# EXCERPT TO READ
Re: [RFC PATCH v3] ceph: prevent a client from exceeding the MDS maximum xattr size

From: Luís Henriques
Date: Thu Jun 02 2022 - 06:27:57 EST


Xiubo Li <xiubli@xxxxxxxxxx> writes:

> On 6/2/22 5:26 PM, Luís Henriques wrote:
>> Xiubo Li <xiubli@xxxxxxxxxx> writes:
>>
>>> On 6/2/22 12:29 AM, Luís Henriques wrote:
>>>> The MDS tries to enforce a limit on the total key/values in extended
>>>> attributes. However, this limit is enforced only if doing a synchronous
>>>> operation (MDS_OP_SETXATTR) -- if we're buffering the xattrs, the MDS
>>>> doesn't have a chance to enforce these limits.
>>>>
>>>> This patch adds support for decoding the xattrs maximum size setting that is
>>>> distributed in the mdsmap. Then, when setting an xattr, the kernel client
>>>> will revert to do a synchronous operation if that maximum size is exceeded.

# EXCERPTED DATA

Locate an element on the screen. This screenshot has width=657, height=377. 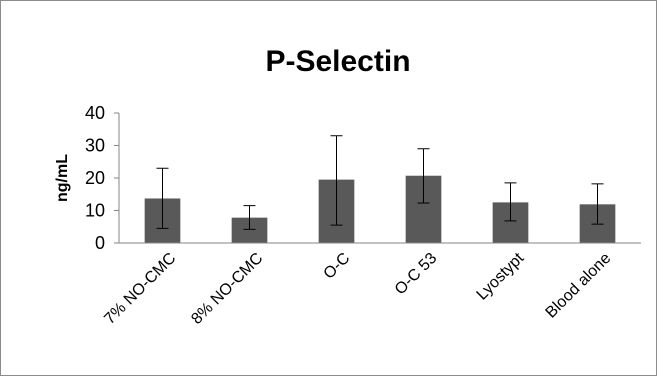
x-category-label-4: Lyostypt is located at coordinates (501, 276).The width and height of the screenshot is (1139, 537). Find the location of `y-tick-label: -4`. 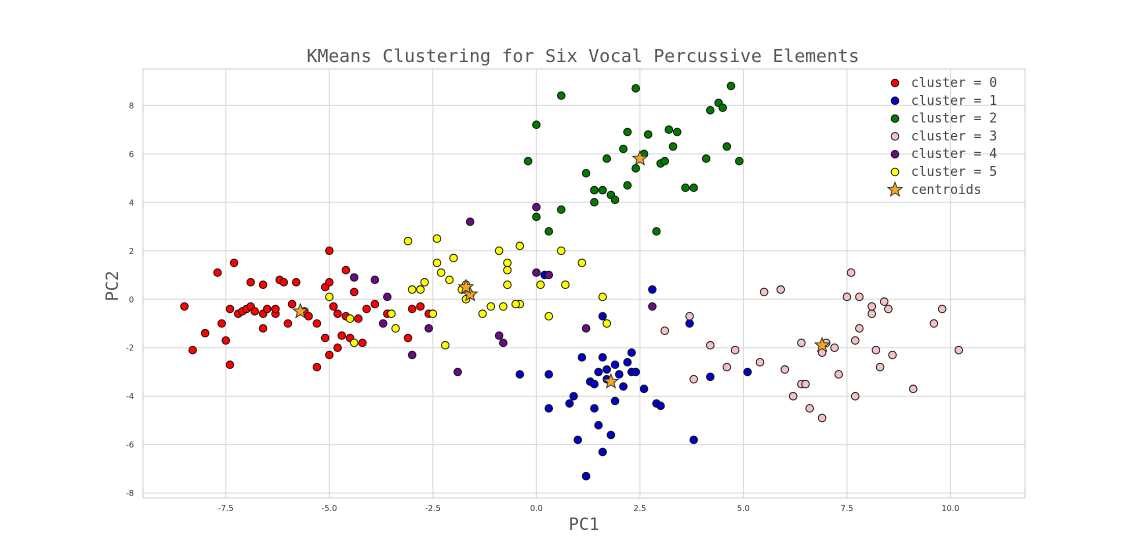

y-tick-label: -4 is located at coordinates (130, 396).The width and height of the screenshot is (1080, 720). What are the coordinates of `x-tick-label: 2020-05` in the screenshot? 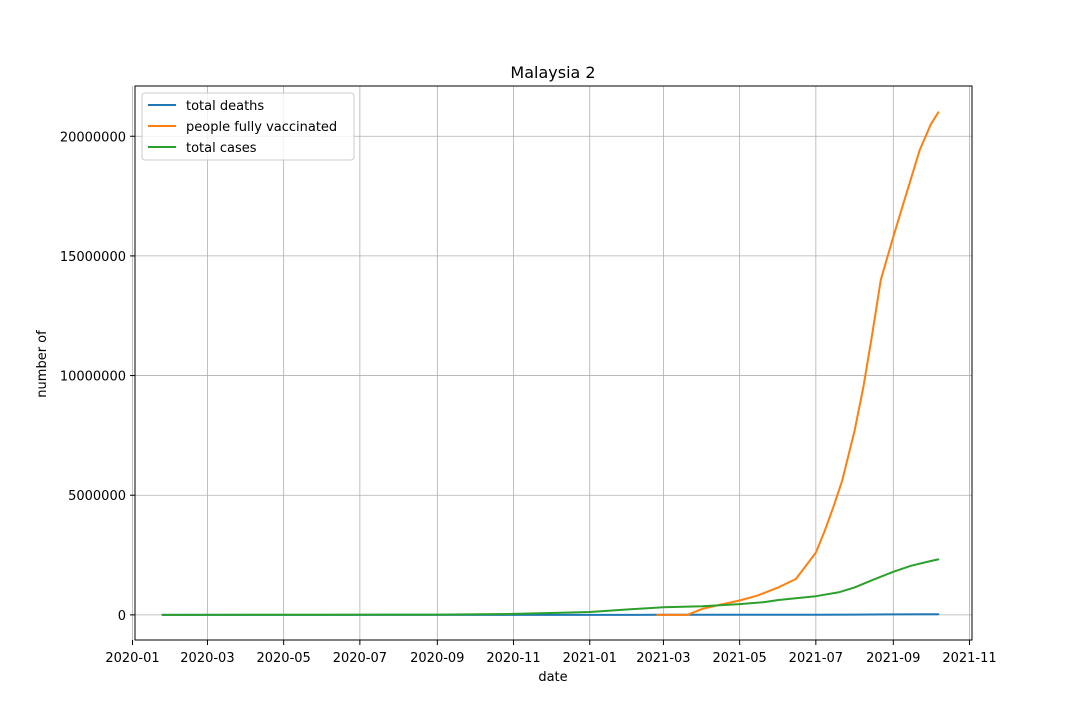 It's located at (283, 658).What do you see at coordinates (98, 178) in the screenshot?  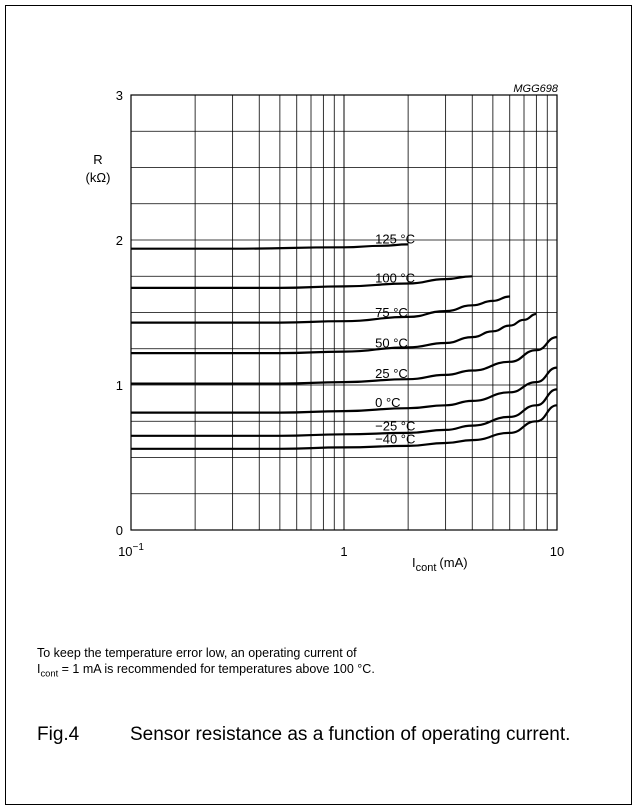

# TASKS TO CARRY OUT
a. In the ceph patch thread, when does the MDS enforce its limit on the total key/values in extended attributes?
b. Echo the ceph patch thread, starting with "From: Luís Henriques" and going on through "enforce these limits.".

# RESPONSE LIST
a. Only when a synchronous operation (MDS_OP_SETXATTR) is done.

b.
From: Luís Henriques
Date: Thu Jun 02 2022 - 06:27:57 EST


Xiubo Li <xiubli@xxxxxxxxxx> writes:

> On 6/2/22 5:26 PM, Luís Henriques wrote:
>> Xiubo Li <xiubli@xxxxxxxxxx> writes:
>>
>>> On 6/2/22 12:29 AM, Luís Henriques wrote:
>>>> The MDS tries to enforce a limit on the total key/values in extended
>>>> attributes. However, this limit is enforced only if doing a synchronous
>>>> operation (MDS_OP_SETXATTR) -- if we're buffering the xattrs, the MDS
>>>> doesn't have a chance to enforce these limits.